Throughout the film, Bong does not let us forget that it is the things hidden in the depths, unexposed to the surface, that control the story. For when all seems to be well for the clan, having found stability in a marvellous space, what ugliness could this wide-open home and its transparent rows of glass possibly harbour?
With careful steps like that of a chessmaster’s, Bong unveils the layers of dirtiness that both classes possess in an indictment of the country’s broken socio-economic system.

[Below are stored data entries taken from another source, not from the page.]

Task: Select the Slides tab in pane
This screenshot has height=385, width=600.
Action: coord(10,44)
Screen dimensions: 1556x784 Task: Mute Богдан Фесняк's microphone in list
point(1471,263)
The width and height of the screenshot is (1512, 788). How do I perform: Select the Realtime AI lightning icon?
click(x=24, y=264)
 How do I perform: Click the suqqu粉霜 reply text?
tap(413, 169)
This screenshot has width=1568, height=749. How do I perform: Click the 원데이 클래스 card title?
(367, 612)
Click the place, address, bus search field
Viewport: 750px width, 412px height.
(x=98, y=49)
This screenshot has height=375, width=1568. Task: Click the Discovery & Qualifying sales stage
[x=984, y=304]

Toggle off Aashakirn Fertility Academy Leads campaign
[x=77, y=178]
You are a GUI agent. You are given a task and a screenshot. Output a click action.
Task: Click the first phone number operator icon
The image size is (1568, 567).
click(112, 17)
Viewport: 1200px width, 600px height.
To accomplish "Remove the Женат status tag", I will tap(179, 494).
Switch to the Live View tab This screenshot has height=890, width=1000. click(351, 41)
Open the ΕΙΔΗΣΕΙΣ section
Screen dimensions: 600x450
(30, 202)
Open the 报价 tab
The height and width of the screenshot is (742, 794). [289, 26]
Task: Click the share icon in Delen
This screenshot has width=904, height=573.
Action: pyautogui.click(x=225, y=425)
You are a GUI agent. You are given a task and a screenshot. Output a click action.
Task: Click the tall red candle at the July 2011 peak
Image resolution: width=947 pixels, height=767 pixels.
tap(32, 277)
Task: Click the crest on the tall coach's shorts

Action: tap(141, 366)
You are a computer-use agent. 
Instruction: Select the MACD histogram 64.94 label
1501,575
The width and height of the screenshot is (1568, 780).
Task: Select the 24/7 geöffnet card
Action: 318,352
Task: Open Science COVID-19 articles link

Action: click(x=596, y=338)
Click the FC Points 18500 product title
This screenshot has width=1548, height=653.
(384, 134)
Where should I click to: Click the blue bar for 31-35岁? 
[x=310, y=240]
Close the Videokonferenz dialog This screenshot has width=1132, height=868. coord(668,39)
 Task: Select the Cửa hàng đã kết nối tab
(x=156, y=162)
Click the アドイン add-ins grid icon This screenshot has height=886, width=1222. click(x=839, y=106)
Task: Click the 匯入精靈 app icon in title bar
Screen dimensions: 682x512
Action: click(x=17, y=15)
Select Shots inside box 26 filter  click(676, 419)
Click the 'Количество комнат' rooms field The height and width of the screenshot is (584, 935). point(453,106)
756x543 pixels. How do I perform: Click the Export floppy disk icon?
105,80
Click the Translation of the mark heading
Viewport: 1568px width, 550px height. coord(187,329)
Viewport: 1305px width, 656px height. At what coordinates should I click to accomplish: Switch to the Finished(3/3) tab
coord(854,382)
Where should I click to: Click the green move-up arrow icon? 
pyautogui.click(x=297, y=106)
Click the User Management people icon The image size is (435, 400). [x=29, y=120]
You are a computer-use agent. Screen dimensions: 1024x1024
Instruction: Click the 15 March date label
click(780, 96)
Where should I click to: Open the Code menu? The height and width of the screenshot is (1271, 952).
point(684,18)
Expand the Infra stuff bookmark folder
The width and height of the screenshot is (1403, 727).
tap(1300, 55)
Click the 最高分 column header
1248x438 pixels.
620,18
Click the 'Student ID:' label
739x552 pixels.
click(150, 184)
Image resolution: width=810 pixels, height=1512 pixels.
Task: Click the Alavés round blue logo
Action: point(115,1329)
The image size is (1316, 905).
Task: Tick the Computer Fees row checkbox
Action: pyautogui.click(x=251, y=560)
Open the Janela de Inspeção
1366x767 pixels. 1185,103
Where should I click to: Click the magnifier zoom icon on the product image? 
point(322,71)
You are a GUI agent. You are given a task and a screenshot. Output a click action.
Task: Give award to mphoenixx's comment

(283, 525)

Portrayed also is South Korea’s ambivalent relationship with the United States. There are repeated motifs throughout Parasite which associate the US with validity and prestige — it is through emphasising a US-based education that Ki-woo and Ki-jung both earn their respective jobs at the mansion. Whenever questioned about the reliability of an item, Mrs Park absently replies “Don’t worry, we got it from the US.” There is also the use of English phrases by the upper class as a means of demonstrating their prestige, and the appropriation of a Native American headdress. Bong once identified his stylistic use and subversion of Hollywood conventions as a sense of “schizophrenia.” This reflects South Korea’s half-respectful, half-cynical attitude towards the US, whose occupation during the 1960’s to early 1990’s is often linked to South Korea’s rapid modernisation. This close alliance (critiqued by some as almost neocolonial) underpins South Korea’s current position as a developed, capitalist state. But as portrayed by Bong, though the system seems grand, it offers no support to those who’ve been kicked down to the bottom of the stairs.
The Kim family, having successfully gained a precarious sense of economic security, then find themselves having to maintain their social position through the most gruesome of means. This hanging anxiety about security can also serve as a reference to the threat of invasion by North Korea. It is these unresolved tensions that underpin the film’s foreboding atmosphere. For perhaps, what we fear most is the disruption of order, as well as its seeming fallibility.
In Parasite, a powerful final shot points to an inescapable cycle of oppression, tragically unrecognised by its main protagonists. Here, Bong’s comedy becomes a bitter reminder of our wretched reality. Intricately crafted, Parasite evinces a distant dream of social equality that eventually batters you awake. Its raw depiction of Korean society in all of its absurdities spills powerfully onto each frame of the screen. Its hilarity masks a face of anger — one that rejects the fickle sentiment expressed by a character: “Money is an iron, it smooths out all the wrinkles.” After the rain, the wrinkles will just appear again.